## WHAT TO DO
Output only the lines that run from the line holding "Viewport: 800px width, 410px height." to the end of the data below, including both ends, without any pictures.
── EXERCISE DATA
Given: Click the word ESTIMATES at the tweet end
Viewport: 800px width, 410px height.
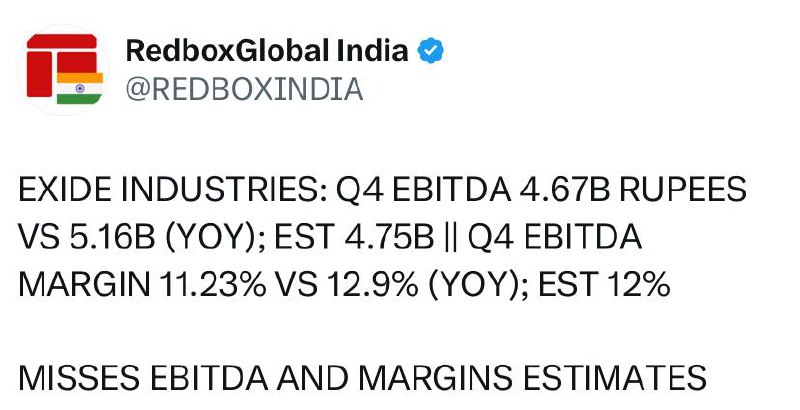Looking at the screenshot, I should 614,378.
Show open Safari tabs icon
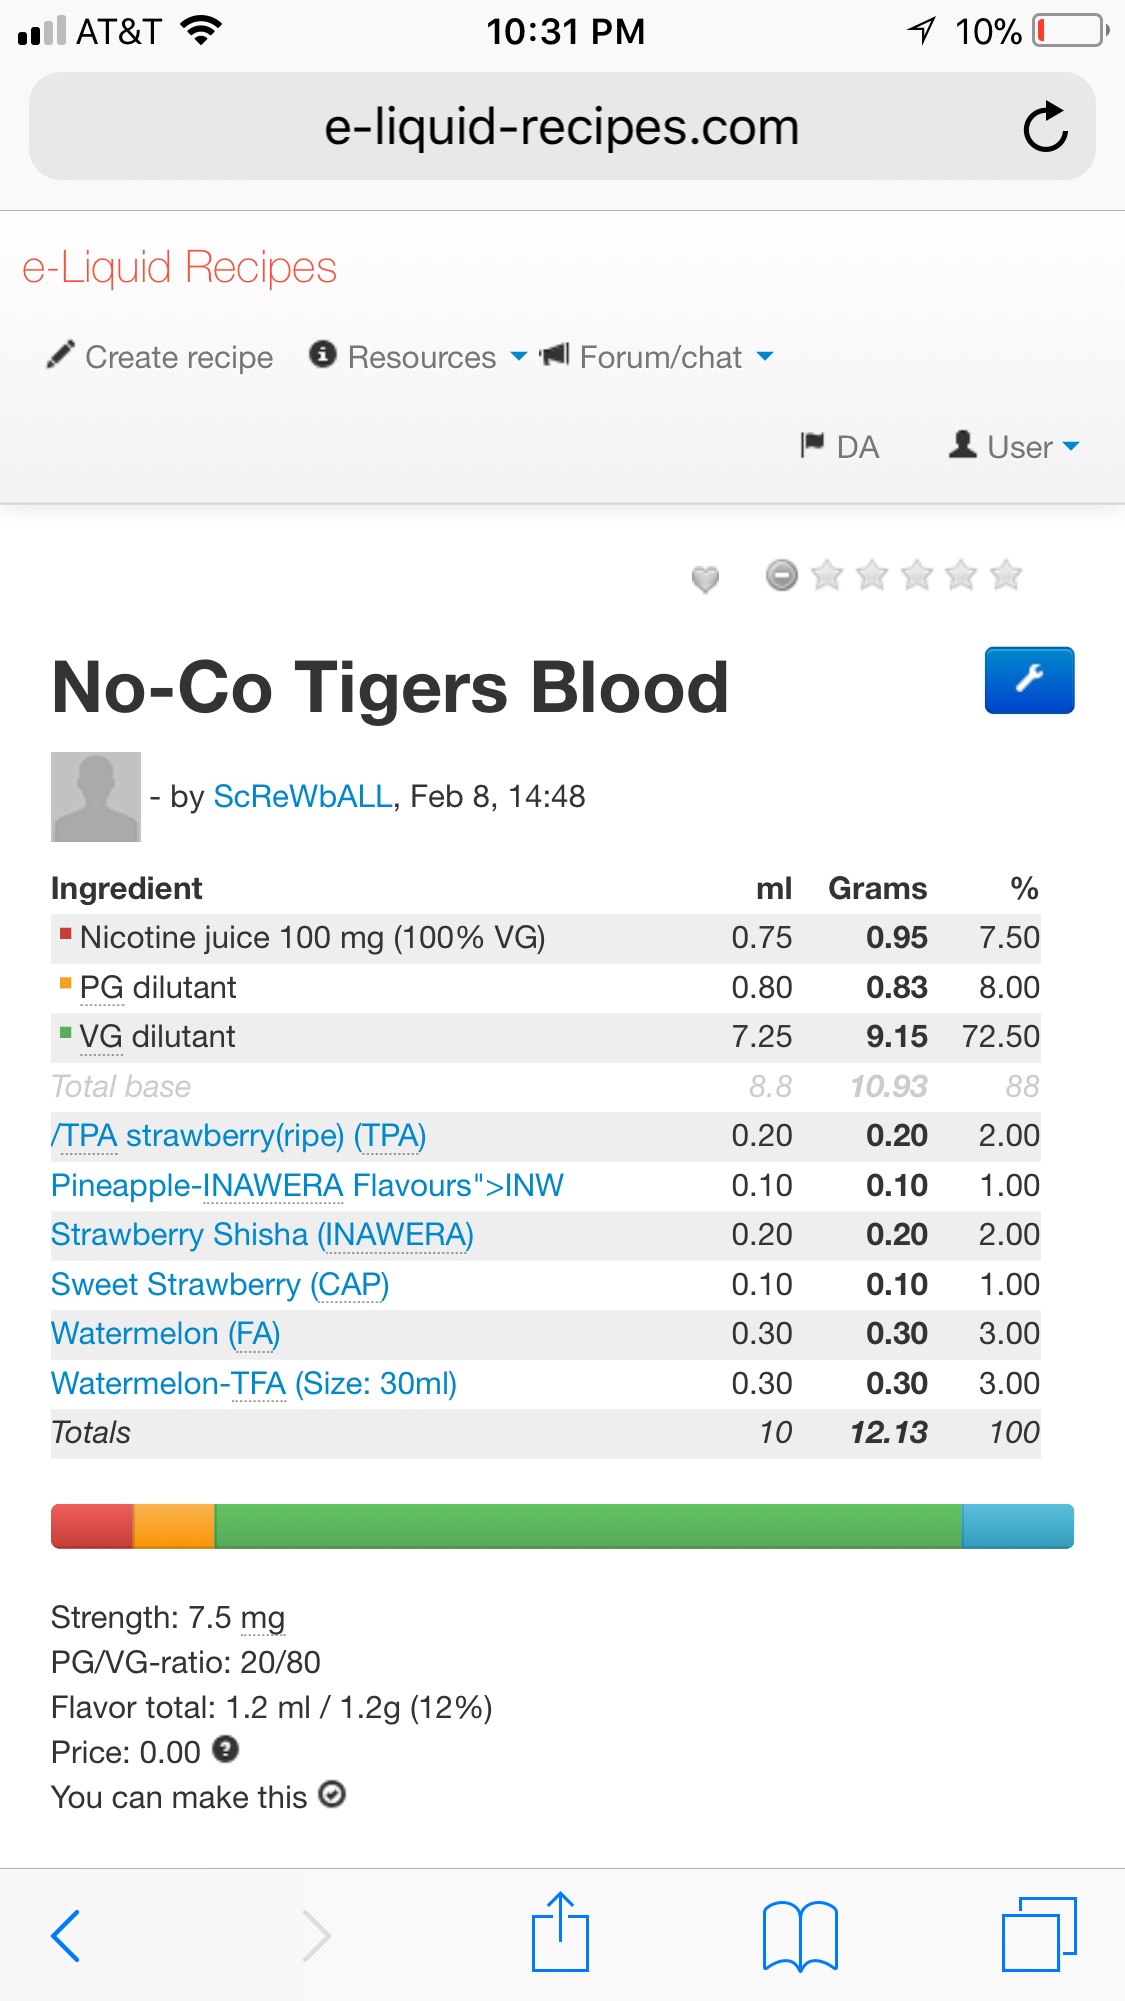 coord(1038,1935)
────
## RESPONSE BOX
Viewport: 800px width, 410px height.
Looking at the screenshot, I should 614,378.
Show open Safari tabs icon
 coord(1038,1935)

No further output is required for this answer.